TEXT EXTRACT |
We first decide the hyper-parameters we will tune. Note that we use the same bertopic model for each cluster model in order to simplify the procedure. Therefore we have 

We need to choose parameters of **two** bertopic models. We won't modify the respresentation of topics but rather the UMAP and clustering parameters.

Model 1: UMAP and K-means clustering parameters.
Model 2: UMAP and HDBSCAN clustering parameters.

We write a function which takes two arguments model_1_params and model_2_params.
it returns a tuple (kmeans_model , cluster_model). The second we will run inside every cluster produced by the first.

To input the parameters of the models, we use a dictionary 

kmeans_model_params = { 'umap' : umap_params }
cluster_model_params = {'umap': umap_params , 'hdbscan': hdbscan_params}

Note that we don't change the kmeans clusterer itself because there are essentially no parameters to tune.

BRIEF 1 | Substitute "dimensionality reduction" for "UMAP" in the BERTopic tuning text, reproducing the passage that begins at the words "We need to choose" and stops after "K-means clustering parameters.".
BRIEF 2 | Pick up the BERTopic tuning text from where it stops and write its next few sentences.

DATA SHOWN |
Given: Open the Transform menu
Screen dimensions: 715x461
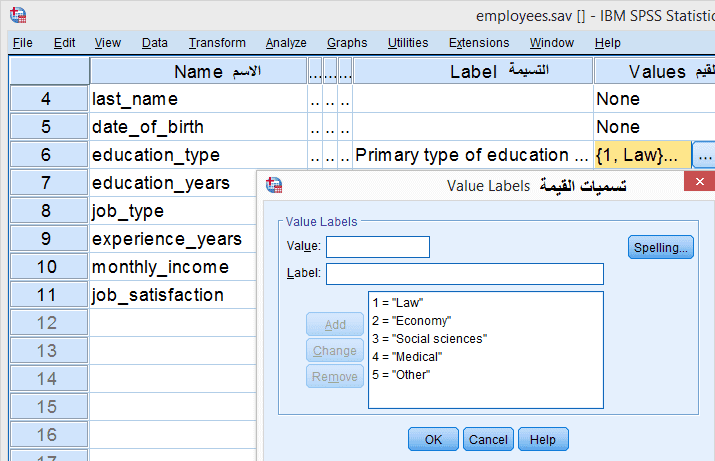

WRITTEN REPLY 1 |
We need to choose parameters of **two** bertopic models. We won't modify the respresentation of topics but rather the dimensionality reduction and clustering parameters.

Model 1: dimensionality reduction and K-means clustering parameters.

WRITTEN REPLY 2 |
Each of the umap and hdbscan parameters will be packaged as a kwarg and unpacked with **.

umap_params = {'n_neighbors':15 , 'n_components':5, 'metric':'euclidean','min_dist':0.0, 'random_state':623}

hdbscan_params = {'min_cluster_size':10, 'min_samples' : 10, 'max_cluster_size' : 0, 'metric' : 'euclidean'}


### Create the function which assembles the model parameters

In [7]:
## Fix the parameters we will vary and construct the full set of model parameters from these

def get_model_params(umap_n_neighbors=15, umap_n_components=5,hdbscan_min_cluster_size=10, hdbscan_min_samples=10):

  umap_params = {'n_neighbors':15 , 'n_components':5, 'metric':'euclidean','min_dist':0.0, 'random_state':623}
  hdbscan_params = {'min_cluster_size':10, 'min_samples' : 10, 'max_cluster_size' : 0, 'metric' : 'euclidean', 'prediction_data':'True'}

  kmeans_model_params = {'umap' : umap_params} 
  cluster_model_params = {'umap' : umap_params, 'hdbscan': hdbscan_params}

  return kmeans_model_params , cluster_model_params

### Create the construct models function

In [8]:
def construct_models(kmeans_model_params , cluster_model_params):
  # Construct umap objects 

  kmeans_proj = UMAP(**kmeans_model_params['umap'])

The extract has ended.